● EXERCISE REQUIREMENTS
What follows is a set of entries. Repeat them exactly, but not their pictures.

[Opening EXTRACTED DATA section]

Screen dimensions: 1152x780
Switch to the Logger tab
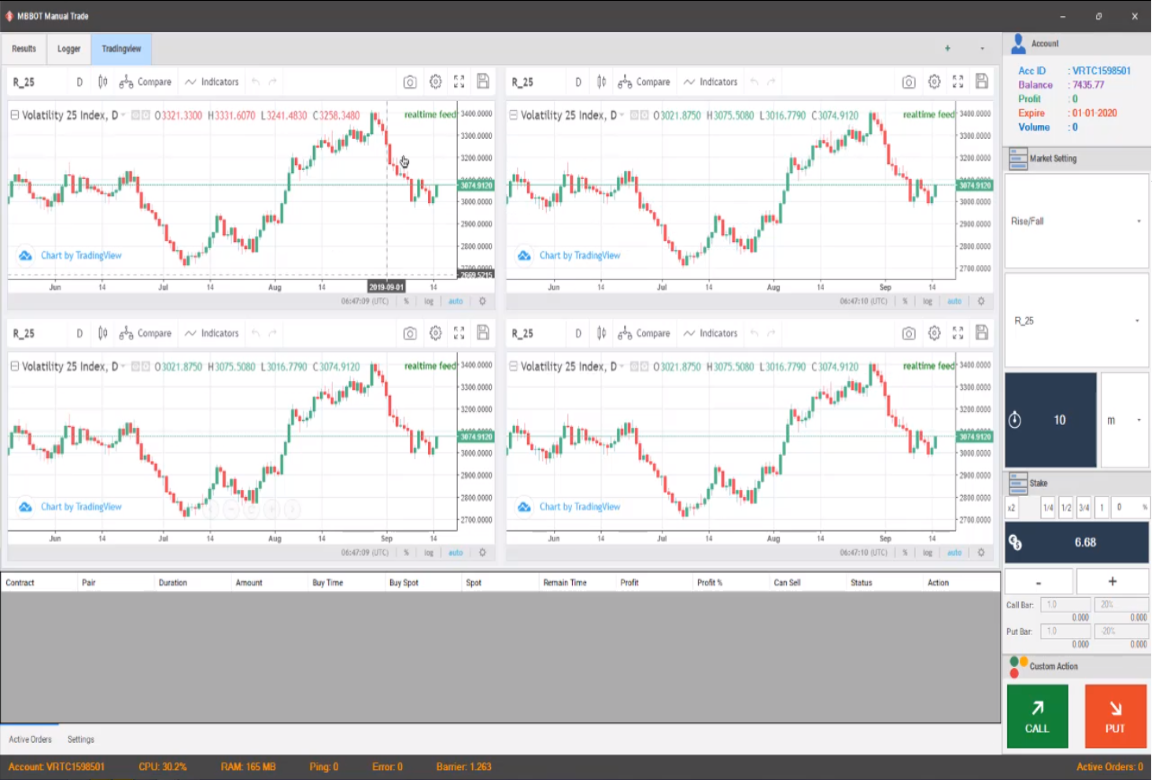(x=69, y=48)
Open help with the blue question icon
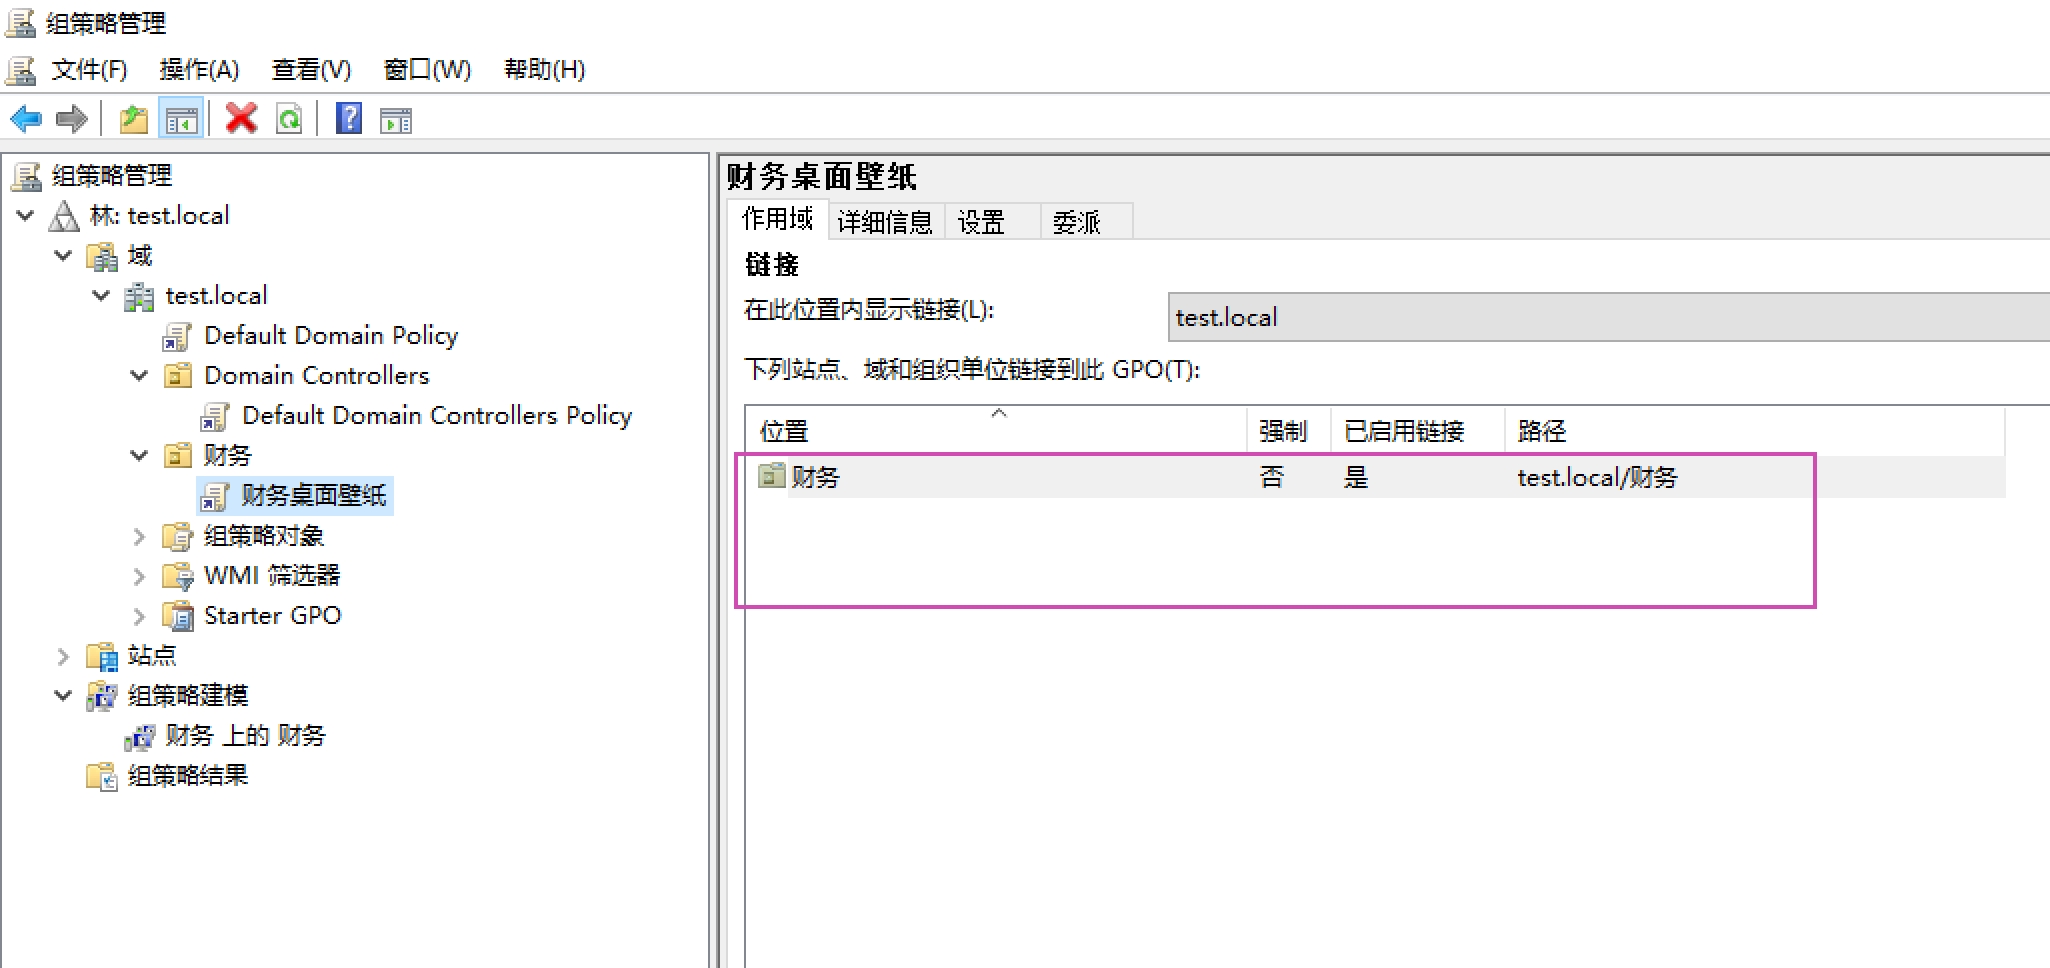 [x=348, y=119]
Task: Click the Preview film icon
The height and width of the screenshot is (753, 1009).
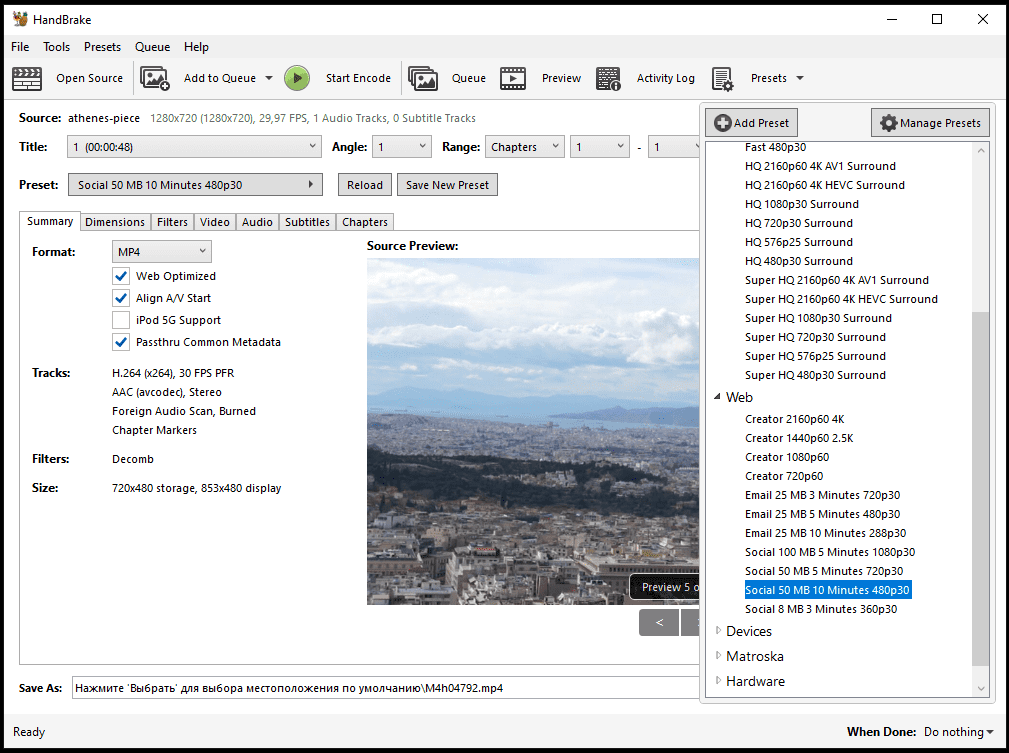Action: click(513, 78)
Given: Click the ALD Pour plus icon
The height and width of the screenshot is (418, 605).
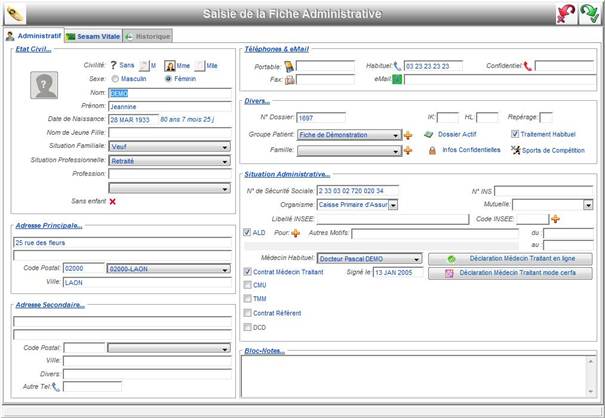Looking at the screenshot, I should click(295, 234).
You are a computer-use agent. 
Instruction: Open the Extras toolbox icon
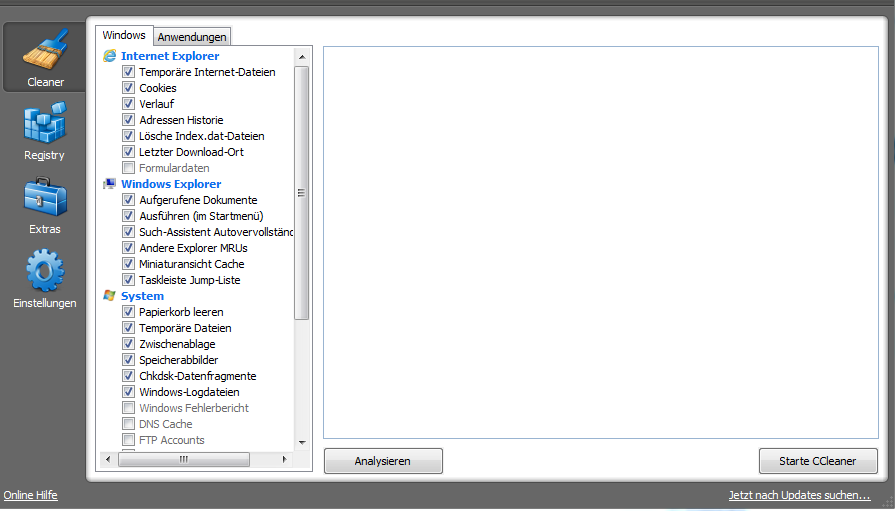point(45,198)
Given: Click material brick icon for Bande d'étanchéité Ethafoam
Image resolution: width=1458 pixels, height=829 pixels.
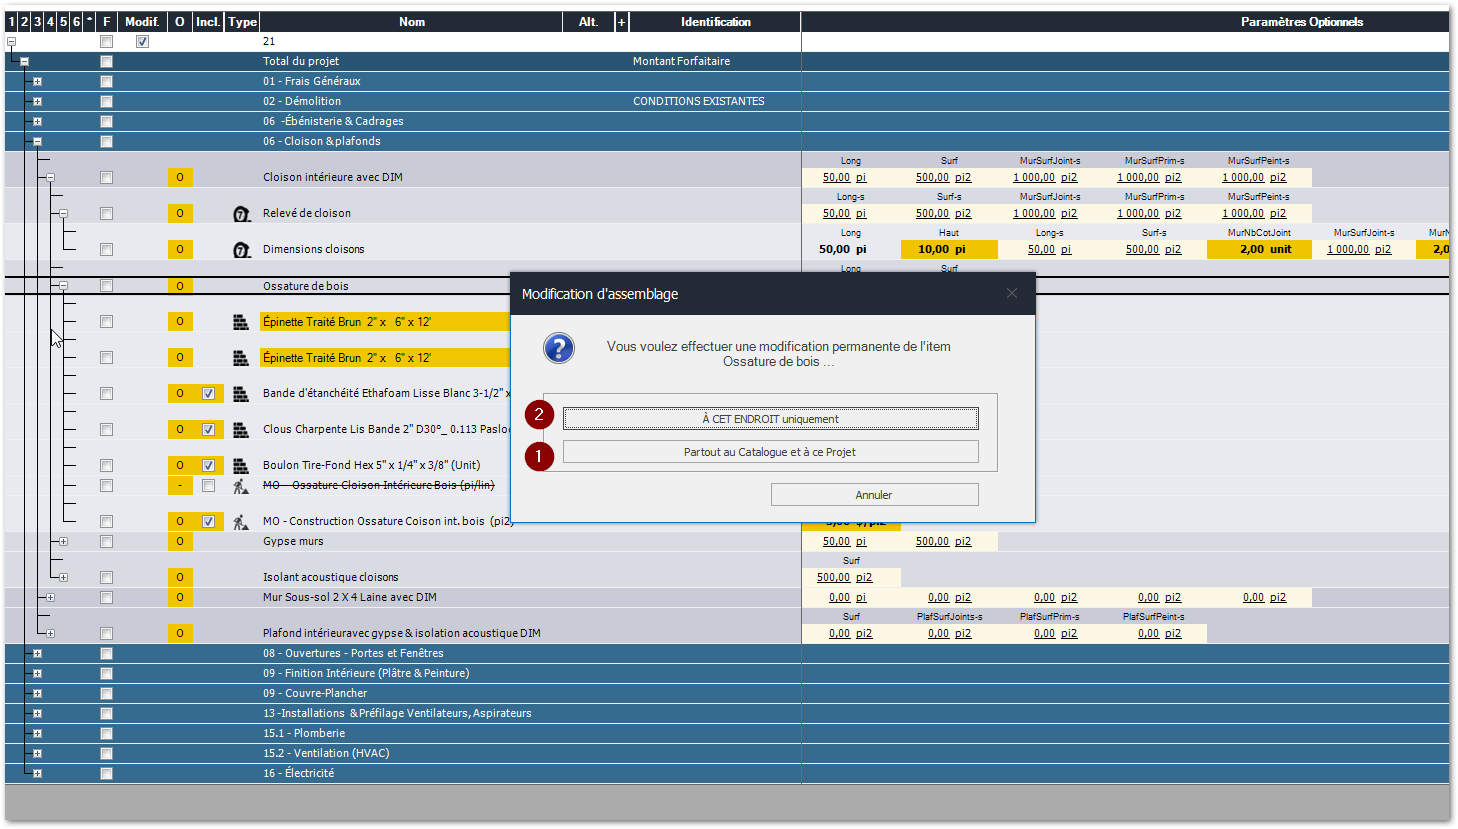Looking at the screenshot, I should coord(241,394).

[Closing EXTRACTED DATA section]

● RESULT BELOW
Screen dimensions: 1152x780
Switch to the Logger tab
(x=69, y=48)
Open help with the blue question icon
 [x=348, y=119]
Task: Click the Preview film icon
The height and width of the screenshot is (753, 1009).
Action: click(513, 78)
Given: Click the ALD Pour plus icon
The height and width of the screenshot is (418, 605).
Looking at the screenshot, I should click(295, 234).
You are a computer-use agent. 
Instruction: Open the Extras toolbox icon
point(45,198)
Given: Click material brick icon for Bande d'étanchéité Ethafoam
Image resolution: width=1458 pixels, height=829 pixels.
Looking at the screenshot, I should coord(241,394).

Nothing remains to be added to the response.